* **Exercise instructions**
Update the records by replacing "GUI agent" with "desktop assistant" wherever it occurs, leaving everything else unchanged.

* **Data entries**

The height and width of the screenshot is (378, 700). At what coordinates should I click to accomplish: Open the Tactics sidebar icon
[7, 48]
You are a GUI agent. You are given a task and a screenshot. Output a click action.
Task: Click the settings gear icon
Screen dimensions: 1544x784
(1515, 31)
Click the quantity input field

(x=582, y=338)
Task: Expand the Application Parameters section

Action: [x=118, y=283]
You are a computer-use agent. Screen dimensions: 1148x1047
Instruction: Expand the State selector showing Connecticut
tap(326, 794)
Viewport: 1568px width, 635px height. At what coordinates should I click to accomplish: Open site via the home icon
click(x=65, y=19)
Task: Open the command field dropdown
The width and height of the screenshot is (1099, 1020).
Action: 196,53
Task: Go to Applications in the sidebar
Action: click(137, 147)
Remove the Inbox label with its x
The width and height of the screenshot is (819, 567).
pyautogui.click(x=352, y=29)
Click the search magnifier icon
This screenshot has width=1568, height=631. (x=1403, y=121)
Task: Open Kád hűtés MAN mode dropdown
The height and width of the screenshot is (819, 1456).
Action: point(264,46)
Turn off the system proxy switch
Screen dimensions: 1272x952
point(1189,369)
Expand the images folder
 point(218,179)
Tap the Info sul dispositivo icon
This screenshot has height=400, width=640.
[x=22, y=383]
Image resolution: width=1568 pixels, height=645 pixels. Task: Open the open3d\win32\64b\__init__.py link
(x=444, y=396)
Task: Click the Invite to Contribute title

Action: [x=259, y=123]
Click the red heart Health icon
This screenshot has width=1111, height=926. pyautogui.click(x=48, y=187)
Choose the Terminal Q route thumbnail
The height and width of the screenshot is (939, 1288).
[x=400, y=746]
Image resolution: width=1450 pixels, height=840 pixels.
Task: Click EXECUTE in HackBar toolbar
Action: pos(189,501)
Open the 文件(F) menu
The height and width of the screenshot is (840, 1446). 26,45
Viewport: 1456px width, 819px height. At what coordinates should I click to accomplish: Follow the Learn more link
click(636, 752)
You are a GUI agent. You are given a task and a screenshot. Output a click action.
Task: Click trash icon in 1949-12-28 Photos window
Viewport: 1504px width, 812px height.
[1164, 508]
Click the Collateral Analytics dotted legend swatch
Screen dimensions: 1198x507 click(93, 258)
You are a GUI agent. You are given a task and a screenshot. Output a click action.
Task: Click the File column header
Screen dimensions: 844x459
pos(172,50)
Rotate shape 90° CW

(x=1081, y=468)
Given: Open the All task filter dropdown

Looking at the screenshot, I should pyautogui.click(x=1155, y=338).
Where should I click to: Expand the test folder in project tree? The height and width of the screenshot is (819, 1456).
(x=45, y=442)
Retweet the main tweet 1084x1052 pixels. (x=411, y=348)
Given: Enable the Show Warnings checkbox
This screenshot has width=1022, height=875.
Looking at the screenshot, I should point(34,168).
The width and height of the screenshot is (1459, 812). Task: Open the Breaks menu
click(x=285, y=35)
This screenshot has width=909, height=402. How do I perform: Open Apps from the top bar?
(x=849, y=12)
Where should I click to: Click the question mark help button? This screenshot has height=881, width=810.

* **Reply to the task**
The height and width of the screenshot is (378, 700). At what coordinates should I click to accomplish: Open the Tactics sidebar icon
[7, 48]
You are a desktop assistant. You are given a task and a screenshot. Output a click action.
Task: Click the settings gear icon
Screen dimensions: 1544x784
(1515, 31)
Click the quantity input field

(x=582, y=338)
Task: Expand the Application Parameters section

Action: [x=118, y=283]
You are a computer-use agent. Screen dimensions: 1148x1047
Instruction: Expand the State selector showing Connecticut
tap(326, 794)
Viewport: 1568px width, 635px height. At what coordinates should I click to accomplish: Open site via the home icon
click(x=65, y=19)
Task: Open the command field dropdown
The width and height of the screenshot is (1099, 1020).
Action: 196,53
Task: Go to Applications in the sidebar
Action: click(137, 147)
Remove the Inbox label with its x
The width and height of the screenshot is (819, 567).
pyautogui.click(x=352, y=29)
Click the search magnifier icon
This screenshot has width=1568, height=631. (x=1403, y=121)
Task: Open Kád hűtés MAN mode dropdown
The height and width of the screenshot is (819, 1456).
Action: point(264,46)
Turn off the system proxy switch
Screen dimensions: 1272x952
point(1189,369)
Expand the images folder
 point(218,179)
Tap the Info sul dispositivo icon
This screenshot has height=400, width=640.
[x=22, y=383]
Image resolution: width=1568 pixels, height=645 pixels. Task: Open the open3d\win32\64b\__init__.py link
(x=444, y=396)
Task: Click the Invite to Contribute title

Action: [x=259, y=123]
Click the red heart Health icon
This screenshot has width=1111, height=926. pyautogui.click(x=48, y=187)
Choose the Terminal Q route thumbnail
The height and width of the screenshot is (939, 1288).
[x=400, y=746]
Image resolution: width=1450 pixels, height=840 pixels.
Task: Click EXECUTE in HackBar toolbar
Action: pos(189,501)
Open the 文件(F) menu
The height and width of the screenshot is (840, 1446). 26,45
Viewport: 1456px width, 819px height. At what coordinates should I click to accomplish: Follow the Learn more link
click(636, 752)
You are a desktop assistant. You are given a task and a screenshot. Output a click action.
Task: Click trash icon in 1949-12-28 Photos window
Viewport: 1504px width, 812px height.
[1164, 508]
Click the Collateral Analytics dotted legend swatch
Screen dimensions: 1198x507 click(93, 258)
You are a desktop assistant. You are given a task and a screenshot. Output a click action.
Task: Click the File column header
Screen dimensions: 844x459
pos(172,50)
Rotate shape 90° CW

(x=1081, y=468)
Given: Open the All task filter dropdown

Looking at the screenshot, I should pyautogui.click(x=1155, y=338).
Where should I click to: Expand the test folder in project tree? The height and width of the screenshot is (819, 1456).
(x=45, y=442)
Retweet the main tweet 1084x1052 pixels. (x=411, y=348)
Given: Enable the Show Warnings checkbox
This screenshot has width=1022, height=875.
Looking at the screenshot, I should point(34,168).
The width and height of the screenshot is (1459, 812). Task: Open the Breaks menu
click(x=285, y=35)
This screenshot has width=909, height=402. How do I perform: Open Apps from the top bar?
(x=849, y=12)
Where should I click to: Click the question mark help button? This screenshot has height=881, width=810.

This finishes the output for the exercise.